As this current edition of Canadian Audiologist is published, the ENT World Congress has just wrapped up in Paris. A large portion of that meeting is devoted to audiology because, worldwide, audiology and otolaryngology are very closely associated (much more so than in Canada). At this congress, I had the privilege (task) of presenting an audiology keynote lecture entitled: “Central auditory changes in sensorineural hearing loss.” I had a message to get out that I will share with you here.
While it is convenient to classify hearing loss according to the most obvious site of lesion (e.g., conductive, cochlear, central) there is likely no “peripheral” hearing loss that does not cause changes to central auditory pathways. We have become accustomed to thinking about these hearing loss types as separate entities, which of course they are not. Let me start with the most dramatic example of how a cochlear hearing loss can have an effect the central auditory system. When there is a total lack of cochlear function from birth, an auditory cortex will not develop! We have brain-imaging evidence that in profound congenital loss, the cortical areas normally associated with hearing become used for other sensory purposes (resulting from cross-modal plasticity). This lack of auditory cortical substrate is confirmed by scores (if not hundreds) of examples of congenitally deaf adults who get zero benefit from cochlear implantation.
The normal development of the central auditory brain depends on stimulation by an adequate pattern of neural activity from the cochlea. In infants, when the auditory pathways are still developing and in a plastic state, a cochlear hearing loss will permanently change central auditory networks. I have published extensively on reorganization of cortical frequency mapping resulting from neonatal high frequency hearing loss.1 Even when cochlear lesion occurs in adults there can be some modification to cortical frequency mapping.2
But let us consider more common etiologies of peripheral hearing loss, such as noise exposure, infection, ototoxicity, aging. A large number of human and animal studies have demonstrated that no matter whether the initial site of cochlear damage is the stria or the haircells there is ultimately a degeneration of the inner haircell synapse. This is arguably the most vulnerable structure of the cochlea. When this cochlear afferent link is broken, there is always some degree of degeneration of spiral ganglion neurons. We have known this sequence of neural degeneration for decades from temporal bone histology studies. We are reminded of this spiral ganglion cell degeneration in every case of cochlear implantation, where the effectiveness of electrical stimulation of the cochlea depends on the pattern of spiral ganglion cell survival.
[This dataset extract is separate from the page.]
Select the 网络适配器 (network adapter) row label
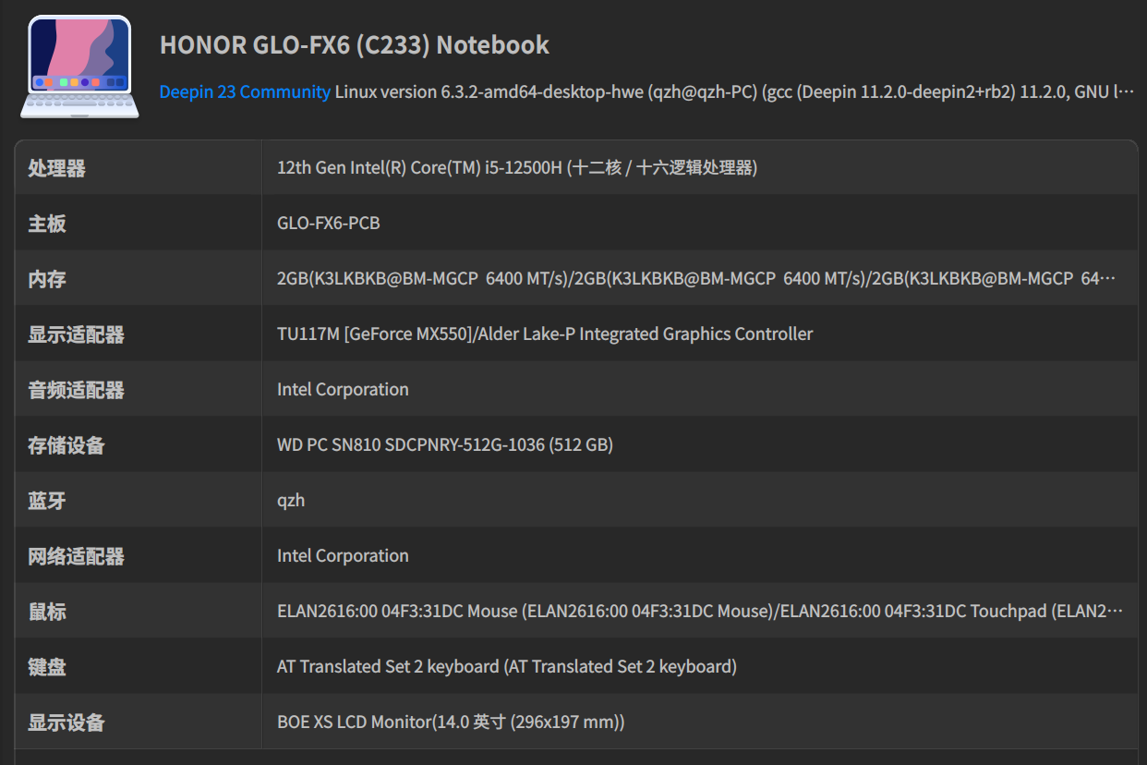 coord(76,556)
We have recently become accustomed to thinking more about auditory neuropathy spectrum disorder and “hidden hearing loss.”3,4 Both of these hearing loss types make us question whether there is any real boundary between the inner ear and cochlear afferent neurons and central auditory pathways.
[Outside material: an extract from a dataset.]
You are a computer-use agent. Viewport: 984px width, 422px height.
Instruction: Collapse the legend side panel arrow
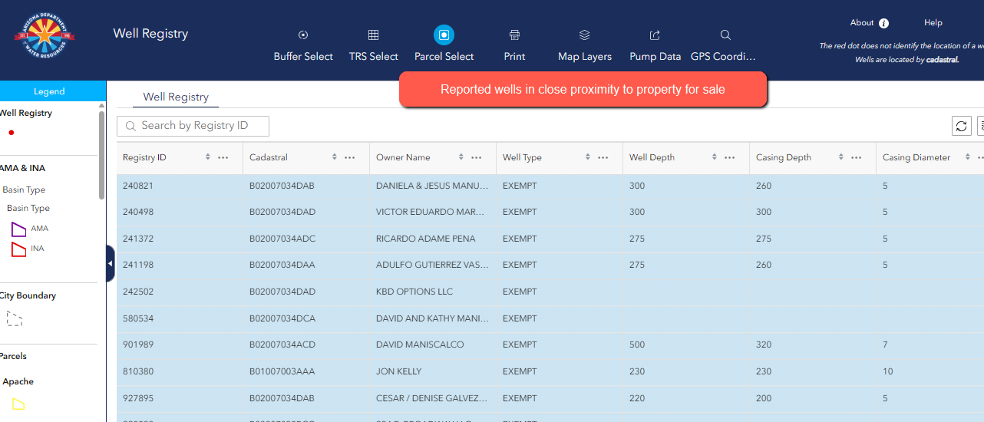tap(110, 263)
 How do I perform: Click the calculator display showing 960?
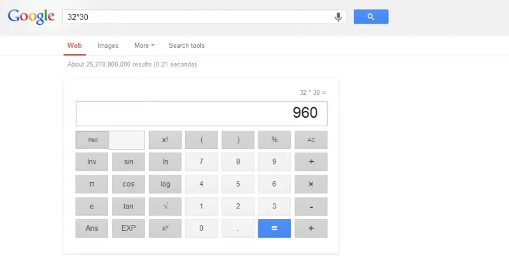pos(202,113)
As a final provocative note, I will add that our increased understanding the very intimate links between cochlear function and central auditory pathway integrity should lead us to consider whether so called central auditory processing disorders are indeed “central” problems. It is likely that many such cases have a peripheral cause. I trust that you will now see the verity of the title for this column: “Auditory neuropathy is a factor in all cases of cochlear hearing loss.”
- Harrison, Nagasawa, Smith, et al. Hear Res 1991;54:11–19.
- Robertson and Irvine. J Comp Neurol 1989;282:456–71.
- Starr, Picton, Sininger, et al. Brain 1996;119:741–53.
- Kujawa and Liberman. J Neurosci 2009;29:14077–85.